### EXERCISE MATERIAL
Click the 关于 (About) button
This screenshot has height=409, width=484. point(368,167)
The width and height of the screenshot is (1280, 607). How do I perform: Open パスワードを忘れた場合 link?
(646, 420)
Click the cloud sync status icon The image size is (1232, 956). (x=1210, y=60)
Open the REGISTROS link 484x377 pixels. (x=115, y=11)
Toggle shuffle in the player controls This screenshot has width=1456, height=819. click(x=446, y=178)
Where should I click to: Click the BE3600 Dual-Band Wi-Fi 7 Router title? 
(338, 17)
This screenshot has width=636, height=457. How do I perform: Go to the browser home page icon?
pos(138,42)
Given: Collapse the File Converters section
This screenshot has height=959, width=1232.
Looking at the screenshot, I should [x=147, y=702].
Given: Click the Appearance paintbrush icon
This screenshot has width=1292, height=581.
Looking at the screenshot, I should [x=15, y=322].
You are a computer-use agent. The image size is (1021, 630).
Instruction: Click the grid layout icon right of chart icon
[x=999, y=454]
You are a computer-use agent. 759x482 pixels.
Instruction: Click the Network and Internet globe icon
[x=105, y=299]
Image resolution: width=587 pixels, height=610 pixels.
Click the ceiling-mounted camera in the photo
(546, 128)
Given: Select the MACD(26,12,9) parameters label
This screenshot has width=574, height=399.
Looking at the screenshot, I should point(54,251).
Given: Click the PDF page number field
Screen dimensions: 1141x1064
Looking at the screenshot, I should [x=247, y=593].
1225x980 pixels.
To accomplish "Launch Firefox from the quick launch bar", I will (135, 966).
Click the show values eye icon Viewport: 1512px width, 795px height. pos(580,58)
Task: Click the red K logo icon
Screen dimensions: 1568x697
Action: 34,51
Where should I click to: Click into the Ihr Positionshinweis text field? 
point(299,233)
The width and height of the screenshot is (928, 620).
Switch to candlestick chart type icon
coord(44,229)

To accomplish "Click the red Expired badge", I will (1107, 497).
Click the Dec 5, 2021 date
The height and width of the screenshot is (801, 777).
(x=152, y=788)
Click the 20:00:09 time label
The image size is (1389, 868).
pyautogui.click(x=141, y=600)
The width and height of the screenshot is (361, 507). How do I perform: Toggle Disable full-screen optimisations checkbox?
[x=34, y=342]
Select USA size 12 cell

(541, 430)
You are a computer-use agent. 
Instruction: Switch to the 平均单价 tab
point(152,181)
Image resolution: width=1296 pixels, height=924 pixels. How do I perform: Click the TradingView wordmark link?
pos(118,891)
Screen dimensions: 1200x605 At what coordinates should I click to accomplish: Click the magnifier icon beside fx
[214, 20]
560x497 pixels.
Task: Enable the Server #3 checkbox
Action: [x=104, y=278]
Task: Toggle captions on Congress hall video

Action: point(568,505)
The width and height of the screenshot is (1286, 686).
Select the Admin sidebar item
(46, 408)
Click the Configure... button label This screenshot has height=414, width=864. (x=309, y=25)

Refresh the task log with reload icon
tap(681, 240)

### GIVEN PROBLEM
Return every one of the items above line for line, with no changes.

### COMPLETED EXERCISE
Click the 关于 (About) button
This screenshot has height=409, width=484. point(368,167)
The width and height of the screenshot is (1280, 607). How do I perform: Open パスワードを忘れた場合 link?
(646, 420)
Click the cloud sync status icon The image size is (1232, 956). (x=1210, y=60)
Open the REGISTROS link 484x377 pixels. (x=115, y=11)
Toggle shuffle in the player controls This screenshot has width=1456, height=819. click(x=446, y=178)
Where should I click to: Click the BE3600 Dual-Band Wi-Fi 7 Router title? 
(338, 17)
This screenshot has width=636, height=457. How do I perform: Go to the browser home page icon?
pos(138,42)
Given: Collapse the File Converters section
This screenshot has height=959, width=1232.
Looking at the screenshot, I should [x=147, y=702].
Given: Click the Appearance paintbrush icon
This screenshot has width=1292, height=581.
Looking at the screenshot, I should [x=15, y=322].
You are a computer-use agent. The image size is (1021, 630).
Instruction: Click the grid layout icon right of chart icon
[x=999, y=454]
You are a computer-use agent. 759x482 pixels.
Instruction: Click the Network and Internet globe icon
[x=105, y=299]
Image resolution: width=587 pixels, height=610 pixels.
Click the ceiling-mounted camera in the photo
(546, 128)
Given: Select the MACD(26,12,9) parameters label
This screenshot has width=574, height=399.
Looking at the screenshot, I should point(54,251).
Given: Click the PDF page number field
Screen dimensions: 1141x1064
Looking at the screenshot, I should [x=247, y=593].
1225x980 pixels.
To accomplish "Launch Firefox from the quick launch bar", I will (135, 966).
Click the show values eye icon Viewport: 1512px width, 795px height. pos(580,58)
Task: Click the red K logo icon
Screen dimensions: 1568x697
Action: 34,51
Where should I click to: Click into the Ihr Positionshinweis text field? 
point(299,233)
The width and height of the screenshot is (928, 620).
Switch to candlestick chart type icon
coord(44,229)

To accomplish "Click the red Expired badge", I will (1107, 497).
Click the Dec 5, 2021 date
The height and width of the screenshot is (801, 777).
(x=152, y=788)
Click the 20:00:09 time label
The image size is (1389, 868).
pyautogui.click(x=141, y=600)
The width and height of the screenshot is (361, 507). How do I perform: Toggle Disable full-screen optimisations checkbox?
[x=34, y=342]
Select USA size 12 cell

(541, 430)
You are a computer-use agent. 
Instruction: Switch to the 平均单价 tab
point(152,181)
Image resolution: width=1296 pixels, height=924 pixels. How do I perform: Click the TradingView wordmark link?
pos(118,891)
Screen dimensions: 1200x605 At what coordinates should I click to accomplish: Click the magnifier icon beside fx
[214, 20]
560x497 pixels.
Task: Enable the Server #3 checkbox
Action: [x=104, y=278]
Task: Toggle captions on Congress hall video

Action: point(568,505)
The width and height of the screenshot is (1286, 686).
Select the Admin sidebar item
(46, 408)
Click the Configure... button label This screenshot has height=414, width=864. (x=309, y=25)

Refresh the task log with reload icon
tap(681, 240)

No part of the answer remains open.